Trying a new calling of Cambridge Minor

For quarters of Cambridge Minor I usually call three wrongs, three homes for the short block, giving 600 and a quarter peal length of 1320. Many people prefer to call something slightly shorter, and one well-known calling for a 576 is to call the tenor 4ths, wrong, home, 4ths, wrong, three times. The way this works is that calling wrong then home swaps two adjacent pairs of bells in the coursing order (from 5324 to 3542) and calling 4ths swaps the first pair with the second pair (from 5324 to 2453). So inserting call at 4ths before and after the wrong and home sequence gets to the same place overall. Because the tenor never rings 3rd place bell, there are six leads missing in comparison with the standard 720, so the length is 144 changes shorter, i.e. 576.

The slightly disconcerting aspect of this calling, especially when ringing handbells, is that between the home and the 4ths, the tenors are coursing the wrong way round. They don't get to the back together, so there are no backstroke 65s, but it feels unusual.

This morning Tina and I attempted a quarter of Cambridge with Julia, in Ringing Room, and I decided to call this 576. Unfortunately we didn't get the quarter. We rang the 720 very well, and then in the second part of the 576, I made a trip with the 5th just before the lead end with the bob at home. The 5th was doing 3-4 places up, but it didn't make 4ths the second time, and I found myself coming together at the back. I knew I was doing something wrong, then realised that I shouldn't be together at the home, called the bob late, forgot everything about what the 5th should have been doing (making the bob to go into the lead of coursing the wrong way round), and said stand.

So that was disappointing. What I find difficult about minor is that it's all so fast, the lead ends come up so quickly, and if I'm lost I find it very difficult to recover. I need to remember to pay more attention when approaching a bob.

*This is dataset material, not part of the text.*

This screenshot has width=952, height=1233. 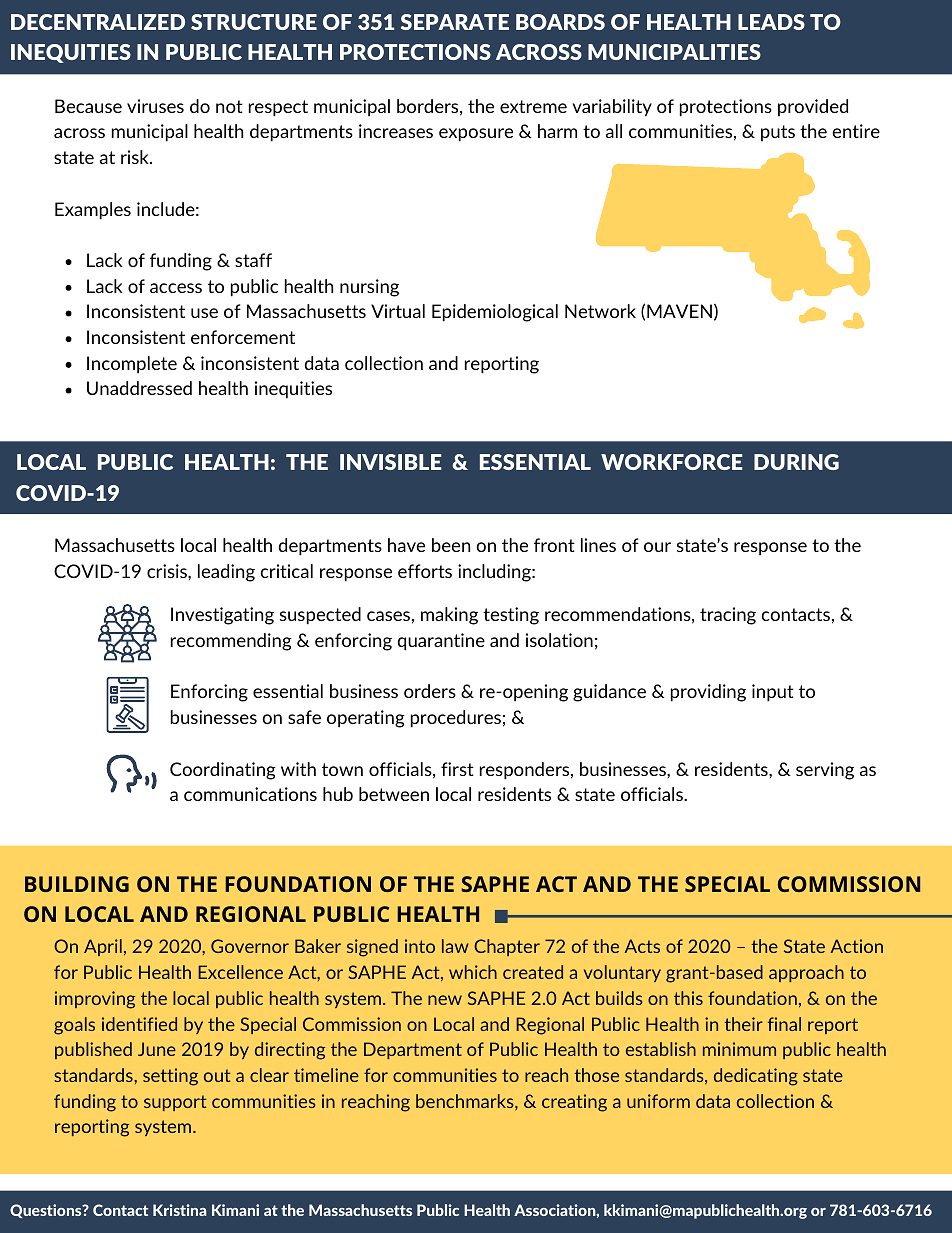 I want to click on approach, so click(x=806, y=973).
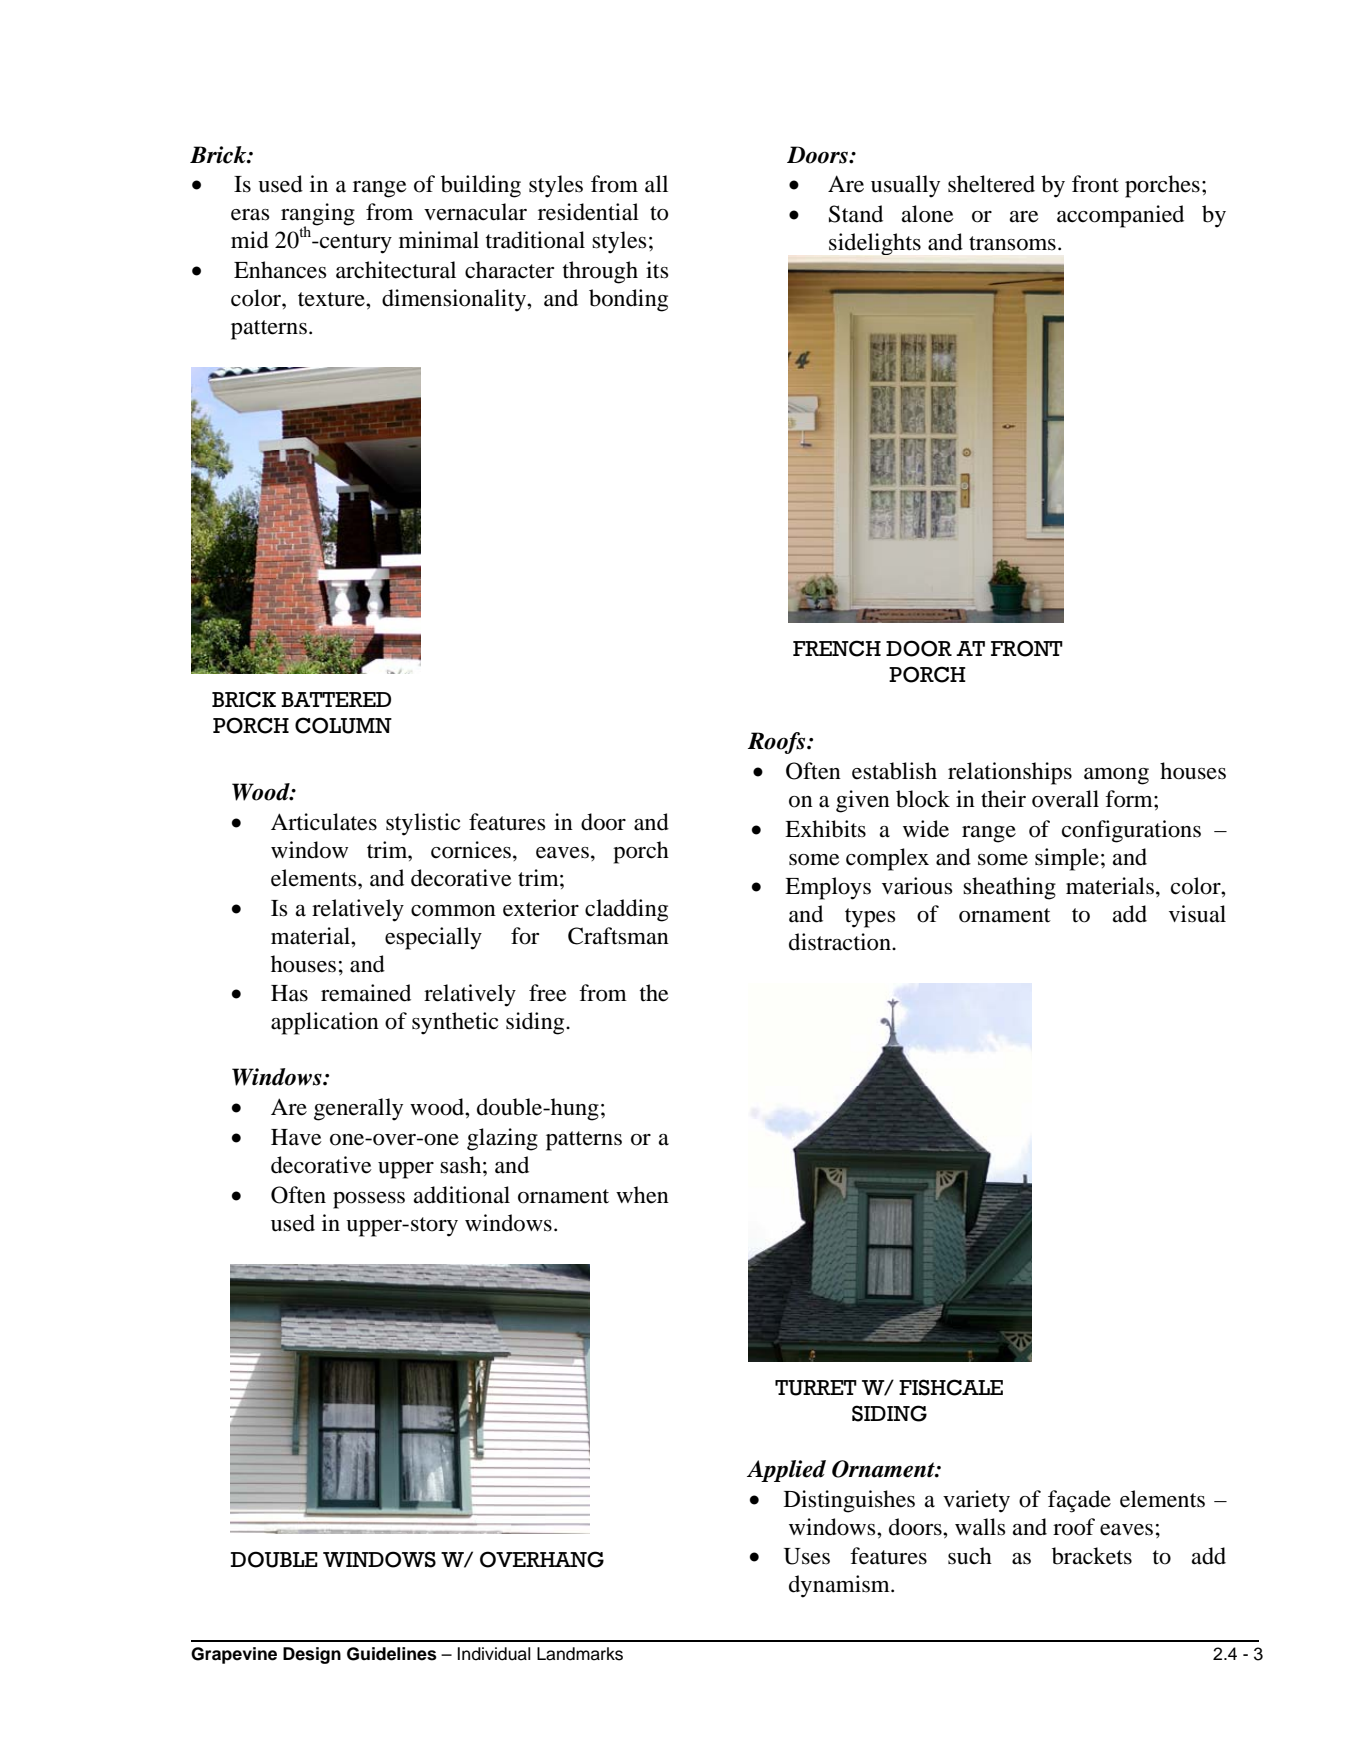 The image size is (1354, 1753). I want to click on simple, so click(1067, 859).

While chatting to my Dad, I mentioned coming unstuck with 4ths W H 4ths W, and he said "Why don't you just call twice 4ths and home, three times? It's much easier." He's right, of course. So then I decided to change my suggested calling for a 576 in volume 2 of Change-Ringing on Handbells, went into the file, and found that I had already written about twice 4ths and home, and not the more complicated calling!